Cloud Kitchen di Blitar, Inovasi di Tengah Pandemi

Aris (33) sedang mengolah pecel punten pesanan pelanggan (5/10).

Oleh: Brilliantine Yusfa Tri Ananda

Di berbagai kota di Indonesia, bisnis olahan makanan dengan konsep cloud kitchen bukan hal baru. Beberapa nama besar seperti GrabKitchen dan GoFood juga sudah menawarkan jasa tersebut.

Sementara itu di Blitar, fenomena cloud kitchen ini baru berkembang semakin pesat dalam kondisi pandemi. Hal ini disebabkan banyak orang saat ini lebih memilih pesan antar karena khawatir dengan risiko penyebaran virus Covid-19.

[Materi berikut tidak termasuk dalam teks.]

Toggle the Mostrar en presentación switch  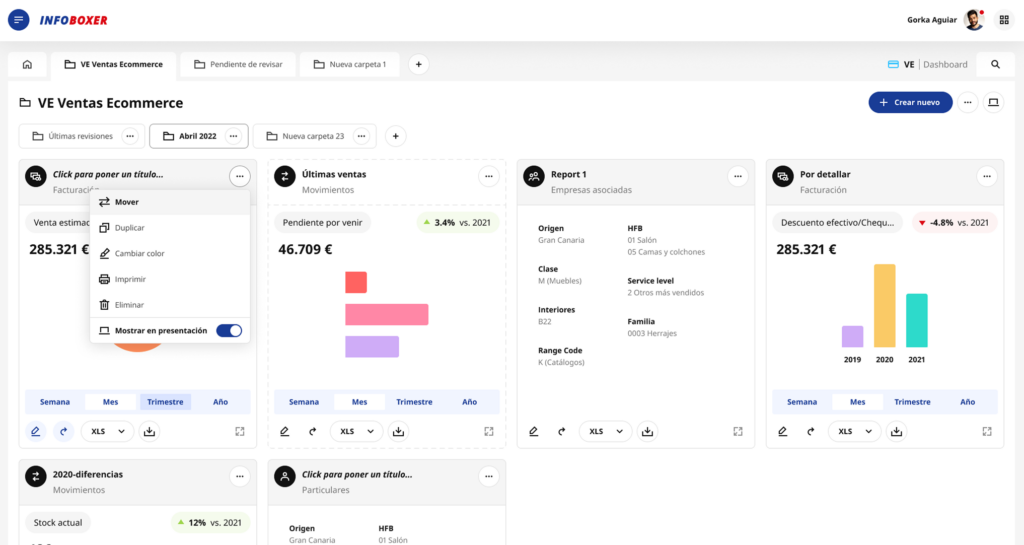[x=229, y=330]
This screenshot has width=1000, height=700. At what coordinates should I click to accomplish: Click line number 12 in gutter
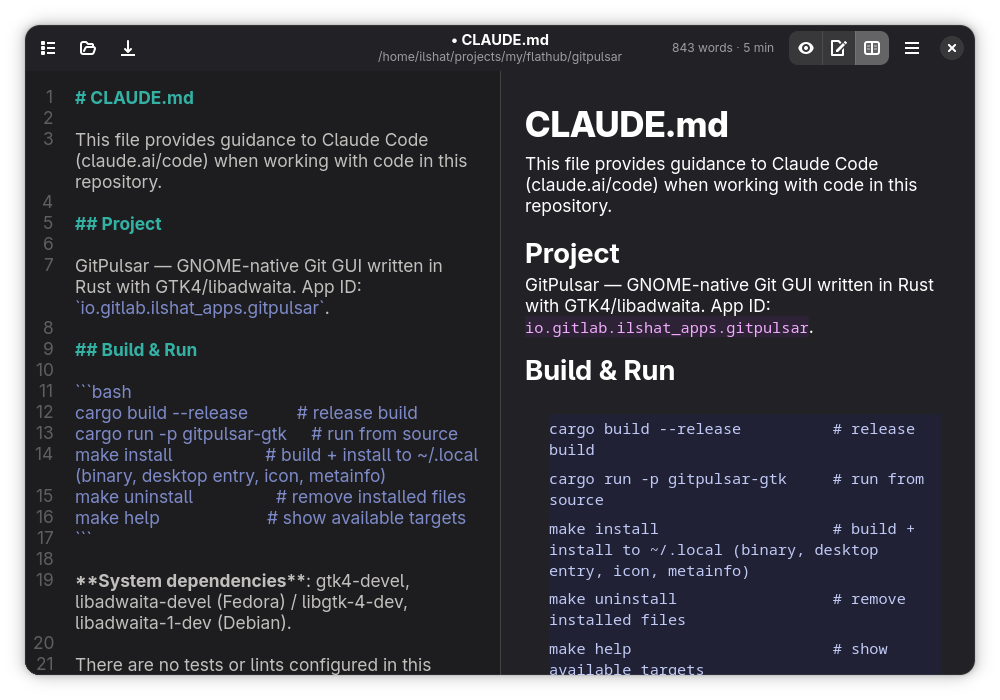click(45, 412)
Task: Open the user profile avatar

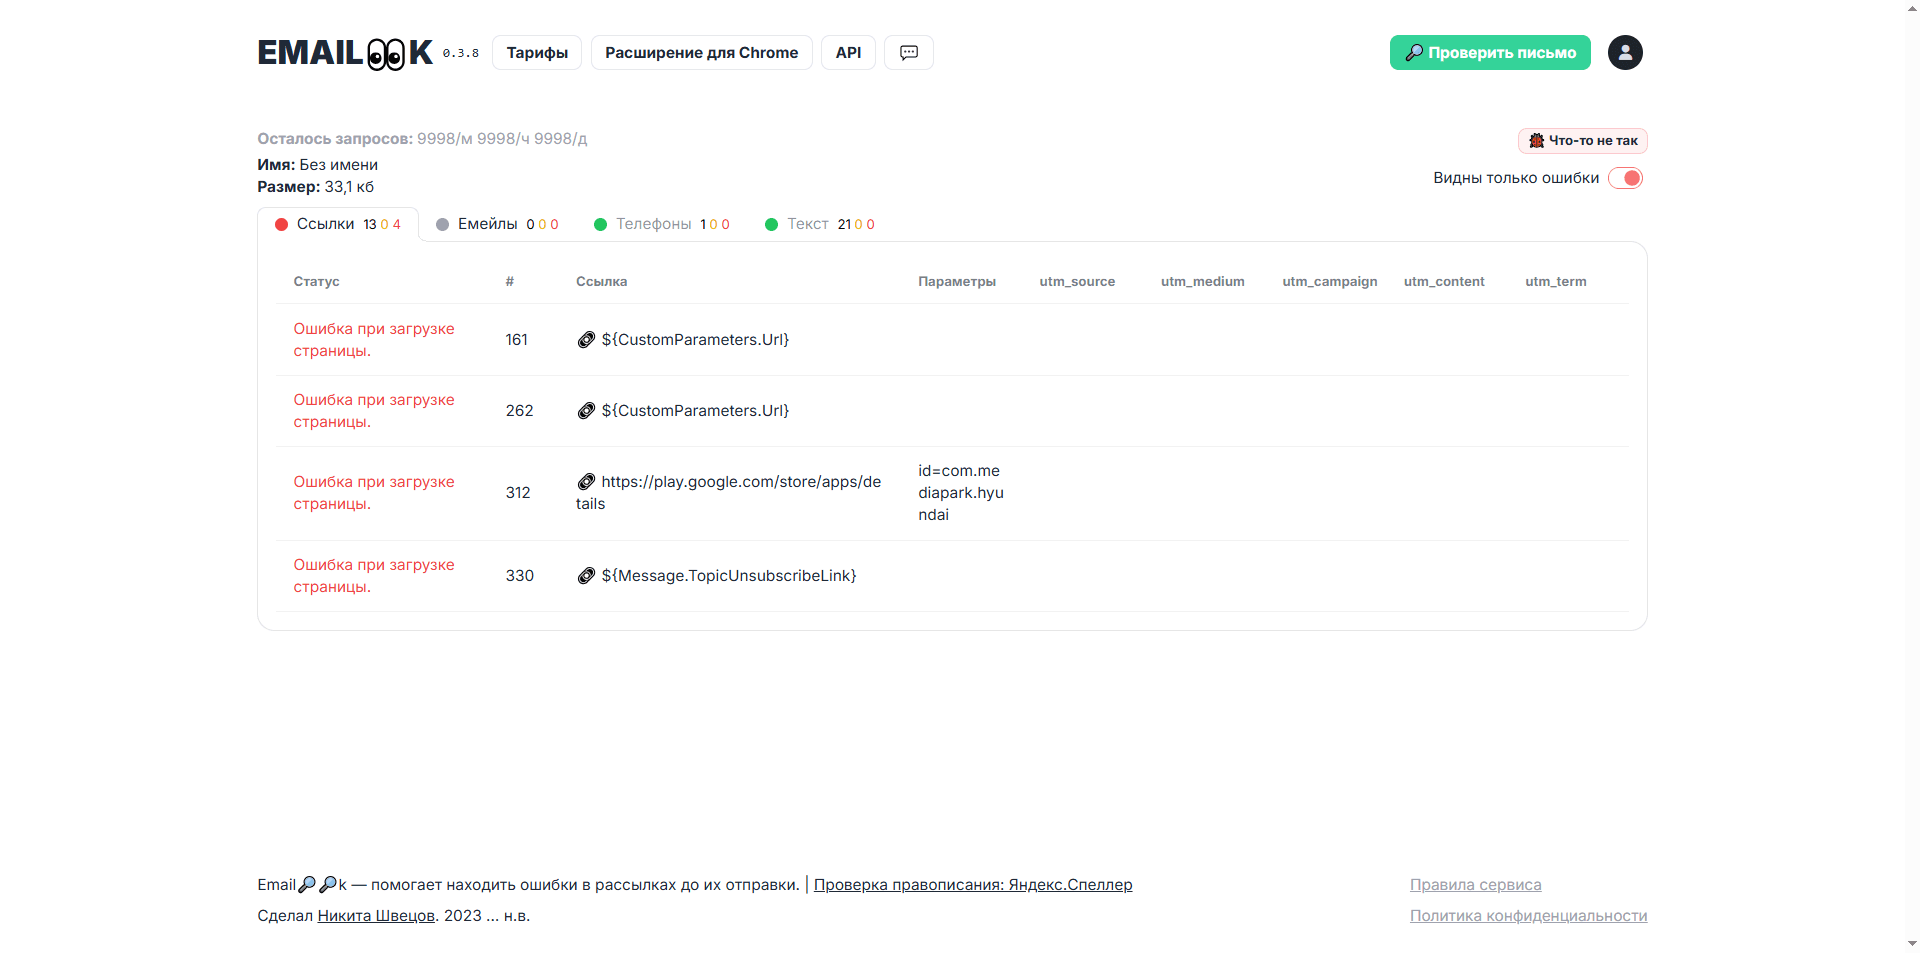Action: [1625, 53]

Kondisi tersebut membuat para pemilik usaha restoran di Blitar memutar otak agar bisnis mereka masih dapat berjalan. Caranya, dengan menyediakan jasa pengiriman olahan makanan ke rumah. Tidak hanya pemilik usaha restoran lama, banyak pebisnis olahan makanan baru yang mulai berdiri di tengah pandemi. Kebanyakan dari pebisnis baru tersebut kehilangan pekerjaan karena pandemi memaksa mereka dipulangkan dari tempat mereka bekerja sebelumnya.

Aris (33), salah satu pebisnis olahan makanan yang memanfaatkan konsep cloud kitchen di Blitar, membenarkan fenomena tersebut. Sebelumnya dia bekerja sebagai karyawan salah satu bisnis toko pakaian daring di Malang, namun dipulangkan saat pandemi mulai melanda. Cloud kitchen sendiri adalah restoran yang berbasis pesan antar dan tidak memiliki tempat fisik.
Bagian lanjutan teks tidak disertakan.